◆ ASSIGNMENT 1:
Retype a passage from the periodontitis study abstract, beginning at the words "This was a randomized, controlled, clinical" and stopping after "with control group.".
◆ ASSIGNMENT 2:
According to the periodontitis study abstract, how many participants were enrolled in the trial?

◆ PAGE EXCERPT:
====================

Chetan Purushottam Raut 1,, Kunal Sunder Sethi 1, Bhagyashree Rajendra Kohale 1, Alefiya Mamajiwala 1, Ayushya Warang 1
PMCID: PMC6009169  PMID: 29962701

Abstract

Background:

Photodynamic therapy (PDT) has developed as an alternative treatment modality in periodontitis patients. Different photosensitizers used over the years have shown contradictory results. Thus, recently indocyanine green (ICG)-mediated photothermal therapy has emerged for the treatment of chronic periodontitis.

Aim:

The present study aimed at comparing and evaluating the effects of photothermal therapy using ICG in the treatment of chronic periodontitis with scaling and root planing (SRP).

Materials and Methods:

This was a randomized, controlled, clinical trial where fifty participants were equally divided into two groups, i.e., control group (SRP) and test group (SRP + photothermal therapy). Clinical parameters were evaluated at baseline and 6-month follow-up. These were plaque index (PI), bleeding on probing (BOP), probing depth (PD), and clinical attachment level (CAL). Microbiological analysis of plaque sample was also done to check for anaerobic mixed flora.

Results:

Significant reduction was seen in PD, CAL, and BOP in the test group as compared to control group after 6 months (P < 0.05). However, intergroup comparison of PI showed nonsignificant results (P > 0.05). Anaerobic culture of plaque samples of test group also revealed a significant reduction of microorganisms in comparison with control group.

Conclusion:

ICG-mediated photothermal therapy can act as an alternative to antimicrobial PDT as an adjunct to SRP in the treatment of chronic periodontitis.

====================

Records from a collection

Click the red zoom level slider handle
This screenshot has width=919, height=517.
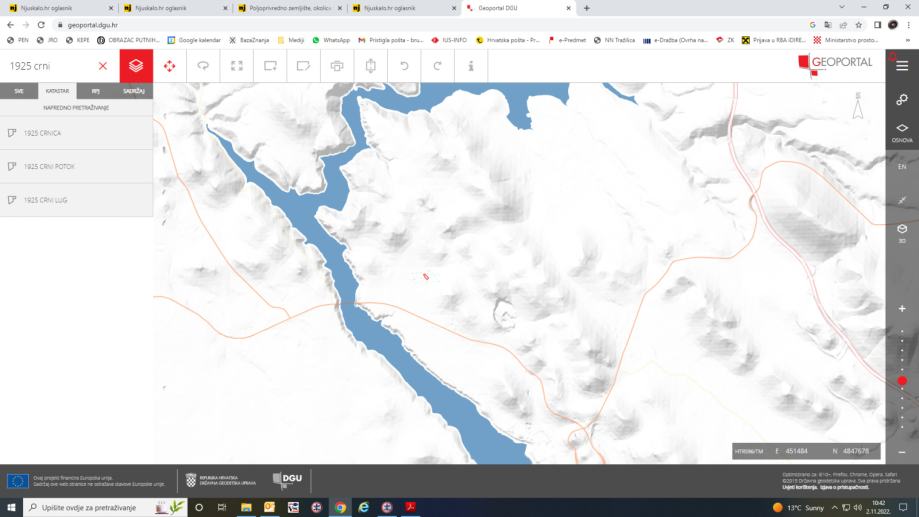coord(902,381)
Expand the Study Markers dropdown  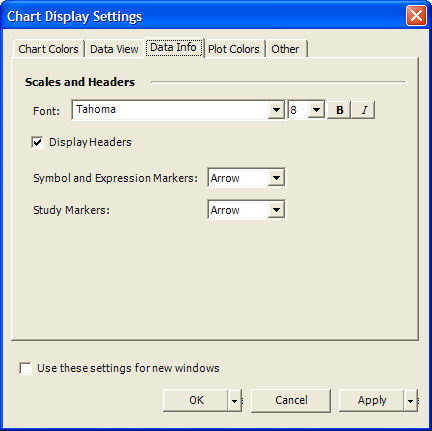tap(276, 210)
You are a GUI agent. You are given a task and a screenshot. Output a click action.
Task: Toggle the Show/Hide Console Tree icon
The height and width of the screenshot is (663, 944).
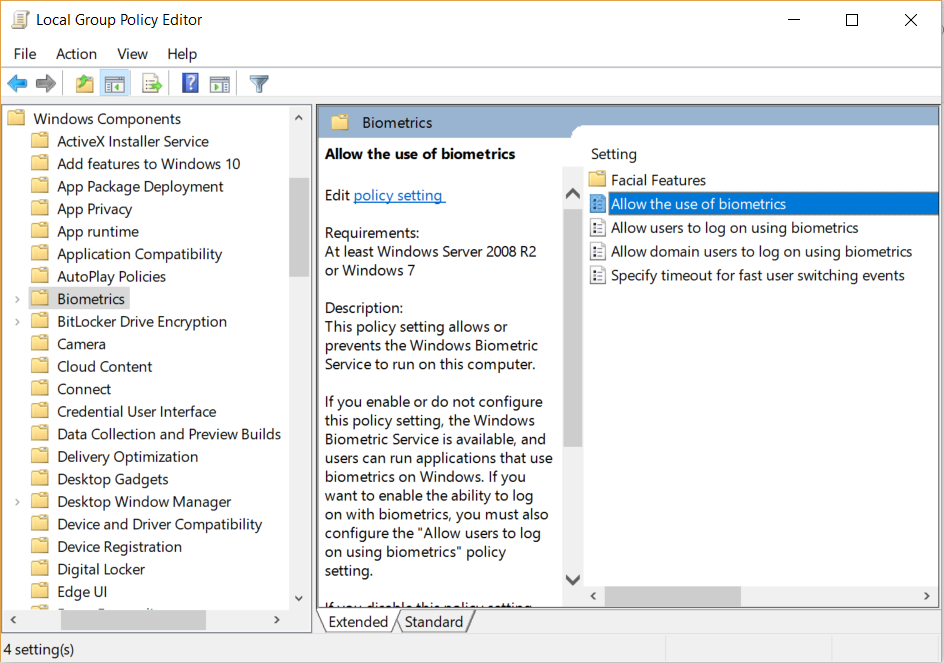coord(115,84)
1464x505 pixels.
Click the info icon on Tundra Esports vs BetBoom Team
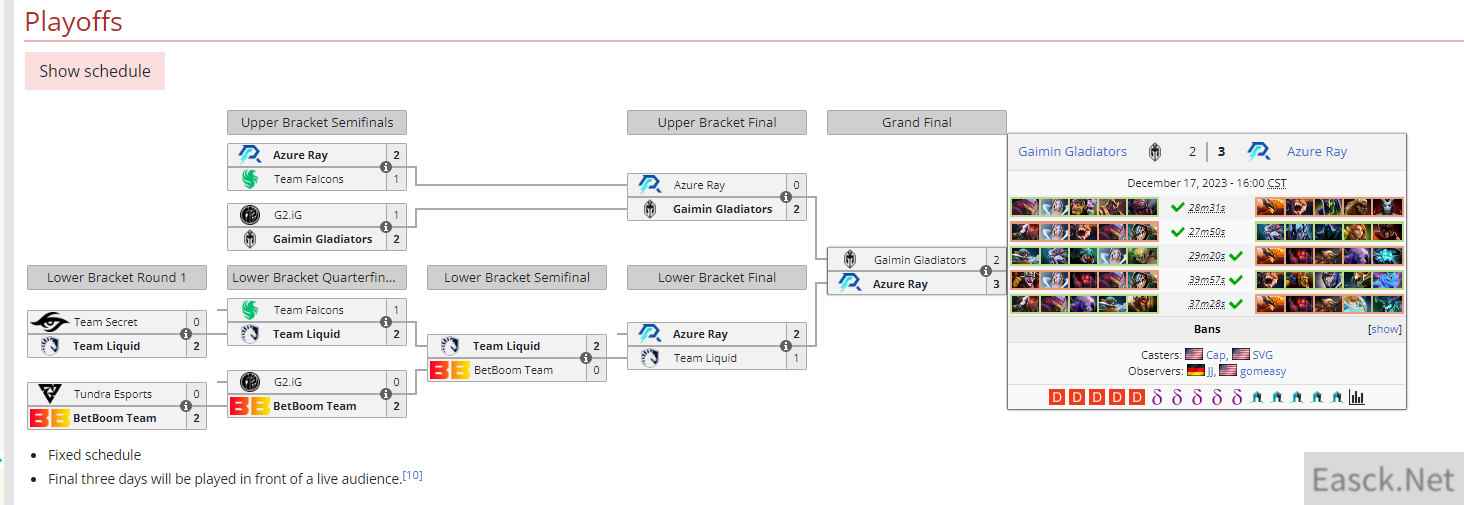(186, 406)
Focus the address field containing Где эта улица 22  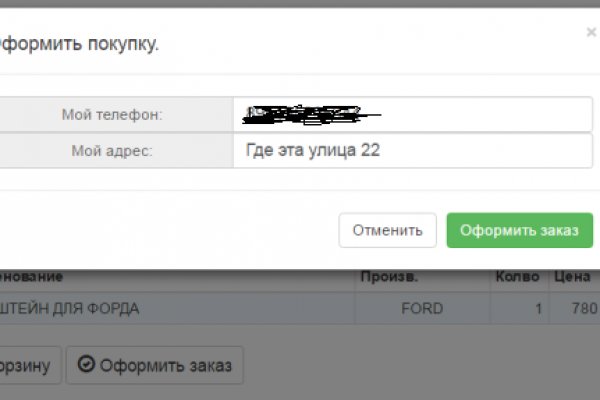pos(412,151)
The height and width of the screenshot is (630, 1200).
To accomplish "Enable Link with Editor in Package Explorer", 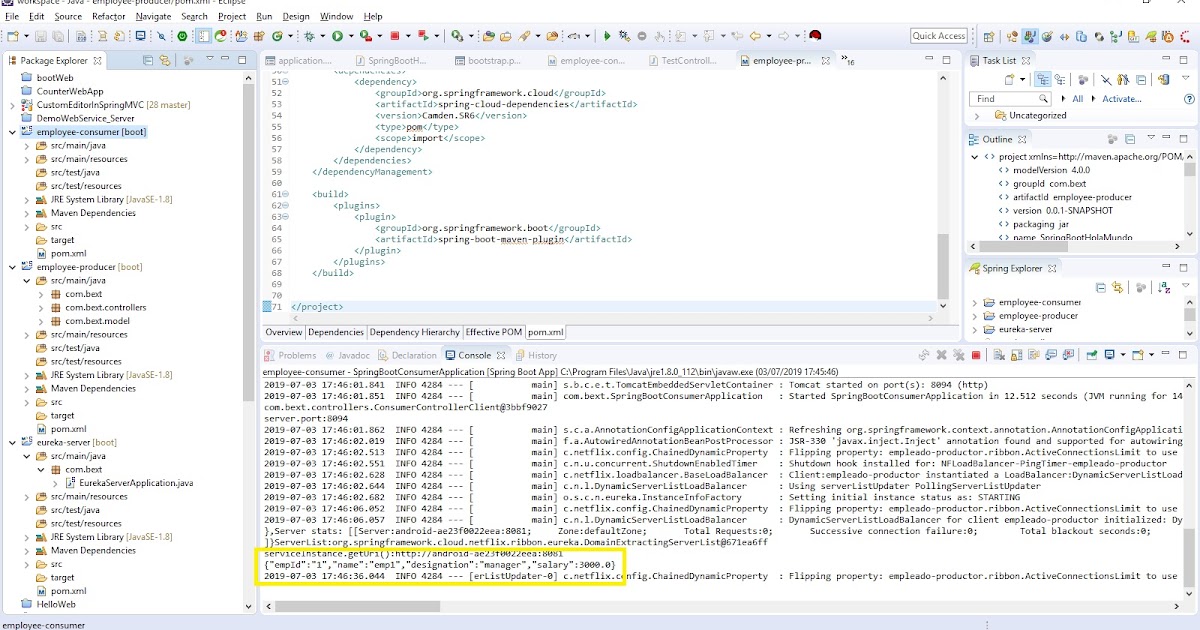I will [x=164, y=60].
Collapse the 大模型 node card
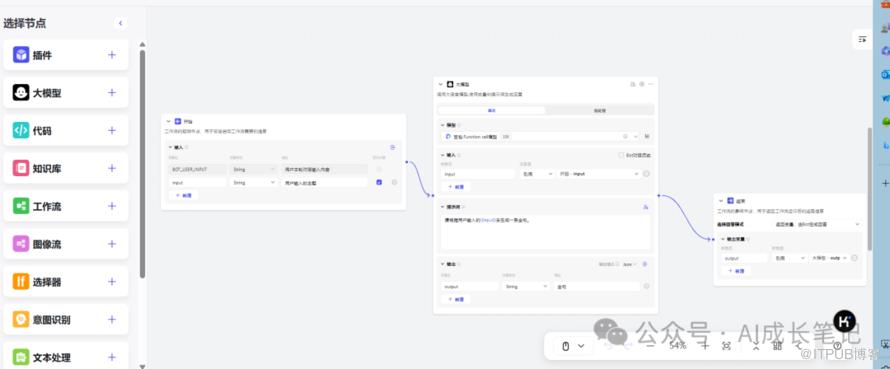 click(441, 84)
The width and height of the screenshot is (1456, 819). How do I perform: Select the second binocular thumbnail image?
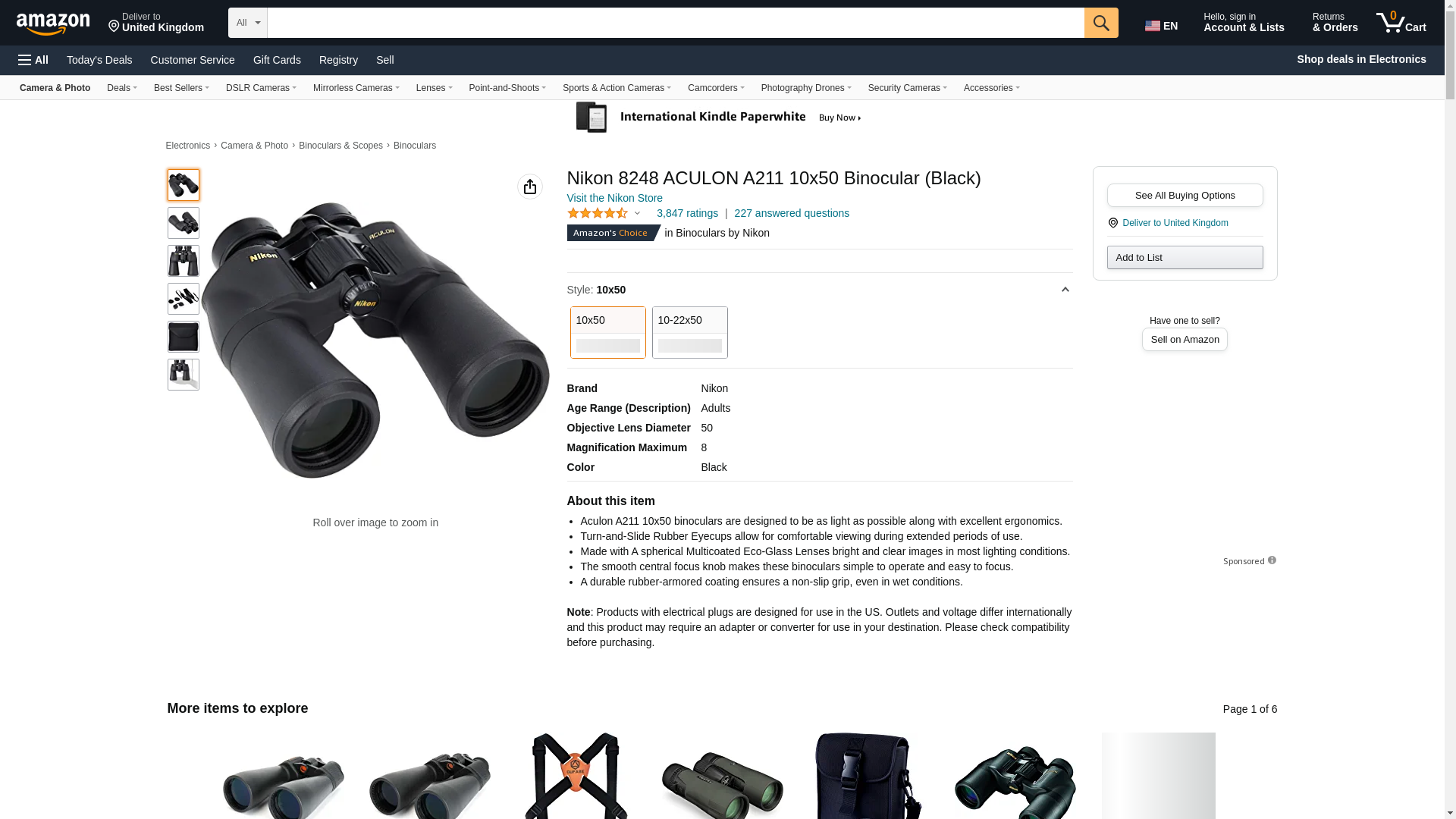click(184, 223)
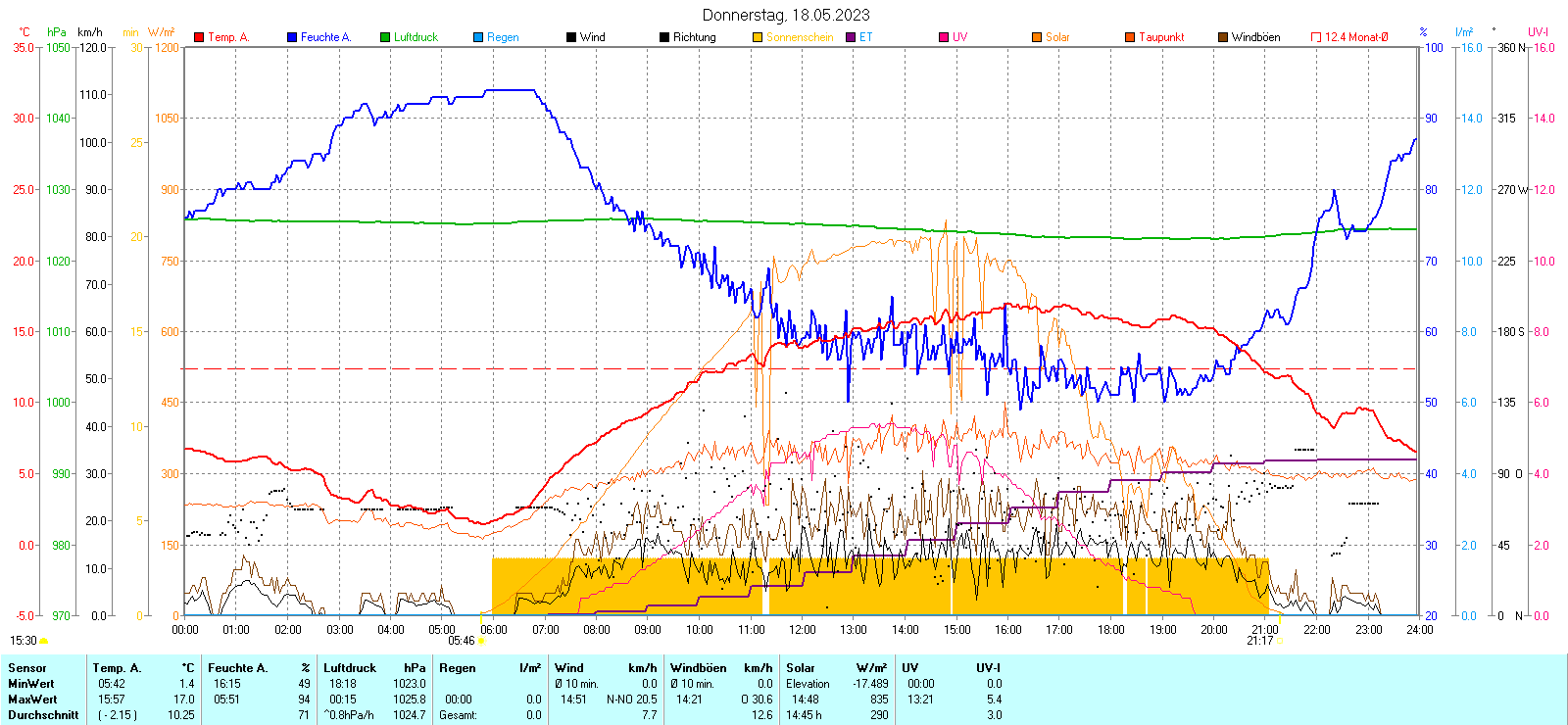Image resolution: width=1568 pixels, height=725 pixels.
Task: Click the yellow Sonnenschein legend square
Action: coord(758,37)
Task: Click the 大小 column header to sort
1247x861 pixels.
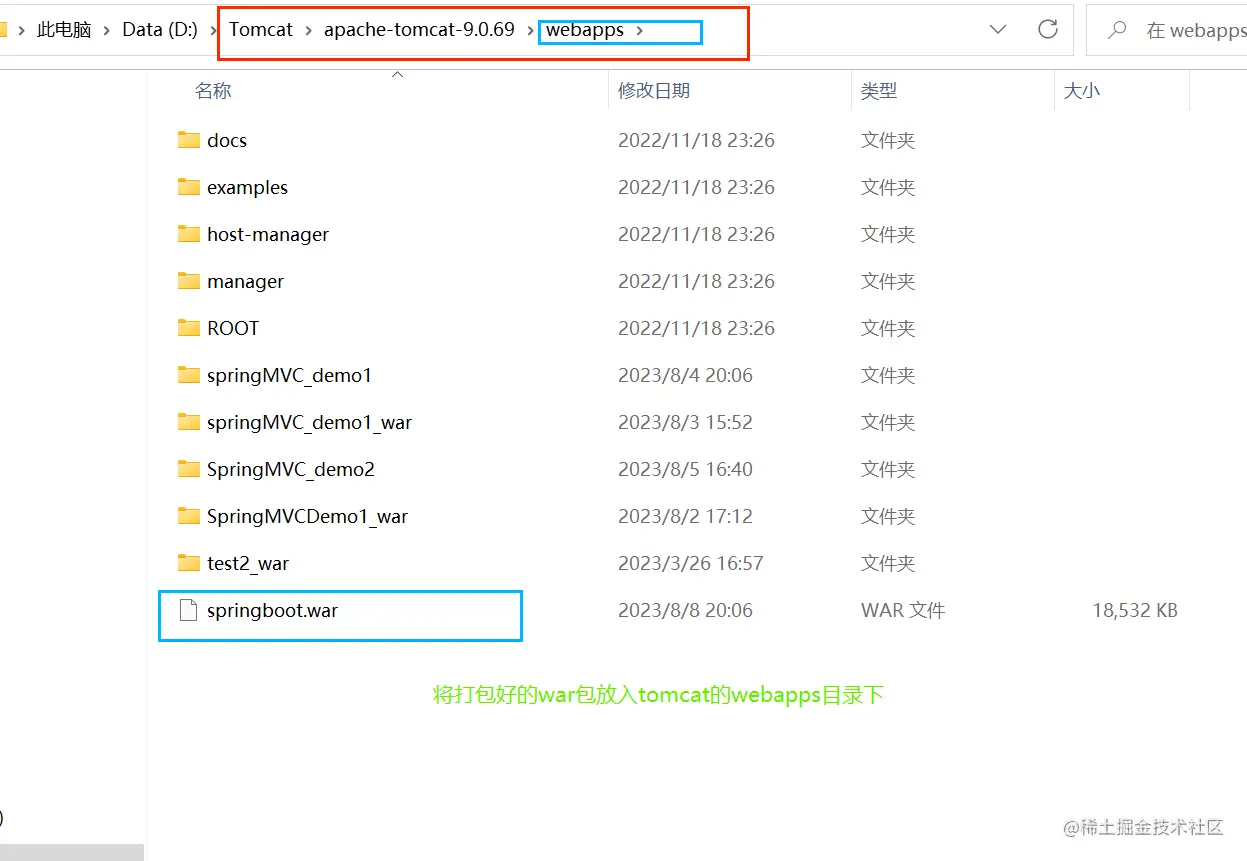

====================

◆ OUTPUT 1:
This was a randomized, controlled, clinical trial where fifty participants were equally divided into two groups, i.e., control group (SRP) and test group (SRP + photothermal therapy). Clinical parameters were evaluated at baseline and 6-month follow-up. These were plaque index (PI), bleeding on probing (BOP), probing depth (PD), and clinical attachment level (CAL). Microbiological analysis of plaque sample was also done to check for anaerobic mixed flora.

Results:

Significant reduction was seen in PD, CAL, and BOP in the test group as compared to control group after 6 months (P < 0.05). However, intergroup comparison of PI showed nonsignificant results (P > 0.05). Anaerobic culture of plaque samples of test group also revealed a significant reduction of microorganisms in comparison with control group.

◆ OUTPUT 2:
Fifty participants.